Esta nova concessão além de ter reduzido o preço do pedágio em 1/3, acelerou a duplicação em relação ao ´projeto anterior que seria a partir do 20º ano de concessão, além de der passado a prever a duplicação de quase 200 km e não de apenas 55 km. Assim, o que se evitou é que o usuário perdesse aumentando o lucro da concessionária.

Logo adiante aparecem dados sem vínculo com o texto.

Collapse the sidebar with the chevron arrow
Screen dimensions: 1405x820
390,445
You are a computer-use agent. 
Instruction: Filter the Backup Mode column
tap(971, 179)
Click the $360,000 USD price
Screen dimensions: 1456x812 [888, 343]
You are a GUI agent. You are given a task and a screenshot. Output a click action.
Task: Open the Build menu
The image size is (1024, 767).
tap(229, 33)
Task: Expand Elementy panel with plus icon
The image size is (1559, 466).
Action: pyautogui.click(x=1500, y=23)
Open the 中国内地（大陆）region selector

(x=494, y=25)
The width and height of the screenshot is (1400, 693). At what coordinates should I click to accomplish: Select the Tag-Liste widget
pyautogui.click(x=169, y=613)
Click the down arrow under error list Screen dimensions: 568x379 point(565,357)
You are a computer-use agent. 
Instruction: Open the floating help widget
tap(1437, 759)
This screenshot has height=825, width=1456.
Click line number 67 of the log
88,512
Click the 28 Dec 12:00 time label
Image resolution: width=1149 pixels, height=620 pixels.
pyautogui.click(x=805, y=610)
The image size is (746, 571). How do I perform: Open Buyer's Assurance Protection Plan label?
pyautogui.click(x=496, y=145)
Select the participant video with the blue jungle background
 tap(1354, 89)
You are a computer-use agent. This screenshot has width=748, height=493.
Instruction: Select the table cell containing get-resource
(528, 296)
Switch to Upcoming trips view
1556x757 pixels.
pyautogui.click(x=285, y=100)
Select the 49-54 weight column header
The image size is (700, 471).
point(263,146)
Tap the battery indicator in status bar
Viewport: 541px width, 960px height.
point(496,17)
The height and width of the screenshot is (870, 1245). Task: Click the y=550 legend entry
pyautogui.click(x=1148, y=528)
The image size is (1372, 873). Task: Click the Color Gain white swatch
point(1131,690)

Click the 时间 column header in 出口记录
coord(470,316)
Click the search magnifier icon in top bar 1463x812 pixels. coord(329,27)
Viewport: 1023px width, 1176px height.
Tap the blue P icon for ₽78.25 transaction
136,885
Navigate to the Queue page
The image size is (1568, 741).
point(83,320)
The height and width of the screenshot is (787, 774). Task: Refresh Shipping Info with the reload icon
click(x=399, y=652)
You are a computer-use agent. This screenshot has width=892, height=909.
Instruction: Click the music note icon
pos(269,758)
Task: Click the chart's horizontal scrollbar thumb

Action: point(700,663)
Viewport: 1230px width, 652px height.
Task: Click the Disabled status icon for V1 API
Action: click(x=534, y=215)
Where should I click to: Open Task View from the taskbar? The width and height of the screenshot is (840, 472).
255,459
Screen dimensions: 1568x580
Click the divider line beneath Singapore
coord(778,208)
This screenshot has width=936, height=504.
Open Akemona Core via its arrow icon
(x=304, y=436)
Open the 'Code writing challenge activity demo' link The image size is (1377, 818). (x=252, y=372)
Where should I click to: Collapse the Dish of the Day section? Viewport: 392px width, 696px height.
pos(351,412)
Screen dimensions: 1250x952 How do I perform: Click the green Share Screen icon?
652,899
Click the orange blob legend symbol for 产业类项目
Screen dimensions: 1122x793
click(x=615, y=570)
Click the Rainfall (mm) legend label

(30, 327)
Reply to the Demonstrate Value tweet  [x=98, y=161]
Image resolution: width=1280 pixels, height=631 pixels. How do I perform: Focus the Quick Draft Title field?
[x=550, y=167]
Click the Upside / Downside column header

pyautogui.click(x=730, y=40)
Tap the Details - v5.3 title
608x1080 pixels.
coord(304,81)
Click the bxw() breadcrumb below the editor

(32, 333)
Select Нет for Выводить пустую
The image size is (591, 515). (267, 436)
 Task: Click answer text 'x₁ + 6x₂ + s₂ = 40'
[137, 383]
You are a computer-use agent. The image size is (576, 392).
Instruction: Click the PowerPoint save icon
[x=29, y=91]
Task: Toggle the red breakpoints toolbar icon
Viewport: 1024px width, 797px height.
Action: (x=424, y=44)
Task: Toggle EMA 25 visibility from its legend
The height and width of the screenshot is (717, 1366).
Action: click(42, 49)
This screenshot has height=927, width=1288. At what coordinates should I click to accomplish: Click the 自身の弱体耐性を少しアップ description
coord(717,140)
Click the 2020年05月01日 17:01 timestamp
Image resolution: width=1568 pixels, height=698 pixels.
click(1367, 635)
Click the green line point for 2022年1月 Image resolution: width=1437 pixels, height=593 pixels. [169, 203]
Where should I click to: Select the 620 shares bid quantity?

Ainda assim, o blog lamentou pela ausência de um Conselho de Usuário para fiscalizar os serviços de concessão. Todas as concessionárias e órgãos reguladores no Brasil deixam isso de lado, que é comum em vários países.

Anônimo disse...

O Senhor leu meu comentário na diagonal. Em nenhum momento disse que a concessão foi feita por FHC. Eu disse que a concessão foi melhor "QUE todas do FHC" e não "DE todas", "que todas as outras" ou "melhor das". O objetivo do meu comentário foi dizer que essa concessão feita na gestão LULA é melhor do que as feitas por FHC, mas são piores que as feitas na gestão Dilma. Compare. O Senhor pelo visto nem conhece os exemplos que eu citei. O Senhor é professor universitário? Ao final do comentário eu ainda disse que a nossa rodovia foi concedida junto com a BR-393 no final dos anos 2000, muito tempo depois do fim da gestão FHC.

Roberto Moraes disse...

Você tem razão. A leitura rápida (e bem definido na diagonal) me fez cometer o equívoco do comentário que fiz, pelo qual me desculpo. Sobre as rodovias federais que citou eu conheço o caso da 101 no ES e BR-040, mas nada do caso da BR-393. Sim, também erro e me redimo quando identifico o erro, como qualquer pessoa, mesmo professor. Sem problemas.